> _What you need to do_:
Output the part that opens with the line containing "This screenshot has height=1170, width=1000." and closes with the line containing "Looking at the", both ends included, exactly as they appear.

(Stored data entries)
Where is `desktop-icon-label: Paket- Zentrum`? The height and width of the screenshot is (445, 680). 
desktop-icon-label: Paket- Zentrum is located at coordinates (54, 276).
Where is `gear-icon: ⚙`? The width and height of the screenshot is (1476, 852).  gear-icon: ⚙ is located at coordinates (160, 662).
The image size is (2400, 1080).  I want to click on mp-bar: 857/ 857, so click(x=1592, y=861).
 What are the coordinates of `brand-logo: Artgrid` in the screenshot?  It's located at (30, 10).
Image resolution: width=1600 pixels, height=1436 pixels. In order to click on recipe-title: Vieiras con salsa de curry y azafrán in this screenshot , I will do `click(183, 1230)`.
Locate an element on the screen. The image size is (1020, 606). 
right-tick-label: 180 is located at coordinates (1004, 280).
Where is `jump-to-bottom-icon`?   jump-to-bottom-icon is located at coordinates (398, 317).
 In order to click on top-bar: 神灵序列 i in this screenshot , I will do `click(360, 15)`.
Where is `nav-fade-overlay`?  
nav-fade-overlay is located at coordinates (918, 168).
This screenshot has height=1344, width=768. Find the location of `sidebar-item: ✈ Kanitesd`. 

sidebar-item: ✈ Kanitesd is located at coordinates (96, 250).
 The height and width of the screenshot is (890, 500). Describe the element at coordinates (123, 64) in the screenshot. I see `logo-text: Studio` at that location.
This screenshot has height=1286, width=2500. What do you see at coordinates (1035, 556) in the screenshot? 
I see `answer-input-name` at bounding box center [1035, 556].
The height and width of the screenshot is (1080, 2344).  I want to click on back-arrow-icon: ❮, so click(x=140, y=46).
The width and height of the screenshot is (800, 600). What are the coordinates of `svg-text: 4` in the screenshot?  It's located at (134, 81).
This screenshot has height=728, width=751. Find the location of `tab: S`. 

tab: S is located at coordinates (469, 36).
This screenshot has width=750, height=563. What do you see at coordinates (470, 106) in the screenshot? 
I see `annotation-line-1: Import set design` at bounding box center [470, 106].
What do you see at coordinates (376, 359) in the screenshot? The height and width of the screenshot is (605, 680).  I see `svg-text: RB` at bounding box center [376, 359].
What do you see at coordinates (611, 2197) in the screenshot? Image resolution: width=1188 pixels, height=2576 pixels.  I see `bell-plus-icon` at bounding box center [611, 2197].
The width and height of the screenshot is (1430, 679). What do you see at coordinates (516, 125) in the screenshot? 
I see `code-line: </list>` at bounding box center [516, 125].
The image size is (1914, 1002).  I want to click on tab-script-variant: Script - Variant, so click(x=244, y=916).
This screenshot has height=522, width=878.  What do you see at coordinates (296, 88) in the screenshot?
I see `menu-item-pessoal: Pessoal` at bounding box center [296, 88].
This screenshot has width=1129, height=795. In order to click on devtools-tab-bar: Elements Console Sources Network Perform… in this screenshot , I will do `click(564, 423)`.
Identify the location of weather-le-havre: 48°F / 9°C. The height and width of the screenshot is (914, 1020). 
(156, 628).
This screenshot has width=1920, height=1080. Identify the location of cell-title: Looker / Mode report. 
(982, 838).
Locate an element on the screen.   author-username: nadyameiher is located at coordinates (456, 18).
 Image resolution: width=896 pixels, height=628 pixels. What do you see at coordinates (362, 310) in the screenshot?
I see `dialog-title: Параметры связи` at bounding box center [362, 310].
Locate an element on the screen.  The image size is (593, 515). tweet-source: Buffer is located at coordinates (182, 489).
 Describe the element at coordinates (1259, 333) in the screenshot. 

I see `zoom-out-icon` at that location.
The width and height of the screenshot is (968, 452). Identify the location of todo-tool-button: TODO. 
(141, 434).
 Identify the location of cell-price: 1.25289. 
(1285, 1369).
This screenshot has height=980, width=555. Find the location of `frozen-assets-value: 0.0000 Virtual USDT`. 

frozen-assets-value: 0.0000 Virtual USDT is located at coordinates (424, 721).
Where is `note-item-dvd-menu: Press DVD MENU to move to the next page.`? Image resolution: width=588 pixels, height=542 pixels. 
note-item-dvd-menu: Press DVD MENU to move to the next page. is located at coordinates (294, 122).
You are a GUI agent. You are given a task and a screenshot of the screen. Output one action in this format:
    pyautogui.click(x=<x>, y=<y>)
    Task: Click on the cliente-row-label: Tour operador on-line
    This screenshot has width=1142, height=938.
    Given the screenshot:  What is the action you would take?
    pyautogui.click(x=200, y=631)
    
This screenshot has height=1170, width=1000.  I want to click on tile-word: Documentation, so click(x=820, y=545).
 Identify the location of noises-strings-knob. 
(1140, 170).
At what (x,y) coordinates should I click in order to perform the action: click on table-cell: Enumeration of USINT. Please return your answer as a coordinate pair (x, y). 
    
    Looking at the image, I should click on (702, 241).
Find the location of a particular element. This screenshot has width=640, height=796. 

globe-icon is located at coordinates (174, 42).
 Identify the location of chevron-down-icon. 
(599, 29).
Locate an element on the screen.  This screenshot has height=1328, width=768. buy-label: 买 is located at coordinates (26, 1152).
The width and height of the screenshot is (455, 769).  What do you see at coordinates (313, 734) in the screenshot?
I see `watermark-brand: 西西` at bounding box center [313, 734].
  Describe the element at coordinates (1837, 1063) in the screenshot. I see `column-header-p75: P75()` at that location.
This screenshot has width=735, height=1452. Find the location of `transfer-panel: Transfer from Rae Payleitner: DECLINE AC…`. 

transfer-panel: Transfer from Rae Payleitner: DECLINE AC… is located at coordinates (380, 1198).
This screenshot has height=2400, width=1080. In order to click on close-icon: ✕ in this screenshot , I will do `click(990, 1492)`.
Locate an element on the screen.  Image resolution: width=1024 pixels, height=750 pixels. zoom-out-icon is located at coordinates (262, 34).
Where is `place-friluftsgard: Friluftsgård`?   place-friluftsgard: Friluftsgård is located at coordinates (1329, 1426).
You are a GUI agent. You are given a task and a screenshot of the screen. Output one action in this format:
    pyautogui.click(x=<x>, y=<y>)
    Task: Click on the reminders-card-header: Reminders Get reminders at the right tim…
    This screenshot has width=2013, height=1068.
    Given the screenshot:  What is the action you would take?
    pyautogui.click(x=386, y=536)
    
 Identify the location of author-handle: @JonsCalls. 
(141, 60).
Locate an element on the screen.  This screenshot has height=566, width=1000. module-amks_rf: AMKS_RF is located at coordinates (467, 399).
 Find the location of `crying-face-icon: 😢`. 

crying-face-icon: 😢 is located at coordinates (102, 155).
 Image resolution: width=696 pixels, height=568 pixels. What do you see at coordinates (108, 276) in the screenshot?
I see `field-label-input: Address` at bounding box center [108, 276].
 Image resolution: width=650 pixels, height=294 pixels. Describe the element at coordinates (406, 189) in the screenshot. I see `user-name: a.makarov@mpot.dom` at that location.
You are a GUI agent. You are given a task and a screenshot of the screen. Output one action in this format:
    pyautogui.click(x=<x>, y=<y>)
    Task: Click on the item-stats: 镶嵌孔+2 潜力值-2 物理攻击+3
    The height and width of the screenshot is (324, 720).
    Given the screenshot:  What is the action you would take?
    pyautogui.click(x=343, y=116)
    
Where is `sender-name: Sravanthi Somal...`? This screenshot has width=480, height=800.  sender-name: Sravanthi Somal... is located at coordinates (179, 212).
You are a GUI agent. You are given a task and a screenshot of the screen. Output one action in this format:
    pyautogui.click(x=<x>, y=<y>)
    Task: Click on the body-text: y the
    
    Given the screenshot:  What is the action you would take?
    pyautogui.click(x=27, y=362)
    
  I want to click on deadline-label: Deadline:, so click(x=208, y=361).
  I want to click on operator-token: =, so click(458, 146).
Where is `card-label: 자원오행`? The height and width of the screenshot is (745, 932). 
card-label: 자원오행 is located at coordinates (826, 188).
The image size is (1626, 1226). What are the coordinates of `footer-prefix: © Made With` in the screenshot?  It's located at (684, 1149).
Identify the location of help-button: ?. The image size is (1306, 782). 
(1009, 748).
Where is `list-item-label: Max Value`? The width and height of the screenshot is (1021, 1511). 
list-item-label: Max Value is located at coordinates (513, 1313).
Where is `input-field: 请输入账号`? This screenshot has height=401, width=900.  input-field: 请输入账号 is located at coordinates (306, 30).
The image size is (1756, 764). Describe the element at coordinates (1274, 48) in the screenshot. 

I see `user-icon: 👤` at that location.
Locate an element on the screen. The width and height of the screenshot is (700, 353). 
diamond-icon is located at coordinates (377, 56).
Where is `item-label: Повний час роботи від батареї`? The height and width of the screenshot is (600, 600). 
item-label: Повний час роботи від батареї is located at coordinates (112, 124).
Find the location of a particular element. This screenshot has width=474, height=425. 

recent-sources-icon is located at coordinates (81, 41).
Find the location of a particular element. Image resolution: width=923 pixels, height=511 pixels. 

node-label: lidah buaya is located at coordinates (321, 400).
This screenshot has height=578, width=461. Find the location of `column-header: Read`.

> _Solution below_:
This screenshot has height=1170, width=1000.  I want to click on tile-word: Documentation, so click(x=820, y=545).
 Identify the location of noises-strings-knob. 
(1140, 170).
At what (x,y) coordinates should I click in order to perform the action: click on table-cell: Enumeration of USINT. Please return your answer as a coordinate pair (x, y). 
    
    Looking at the image, I should click on (702, 241).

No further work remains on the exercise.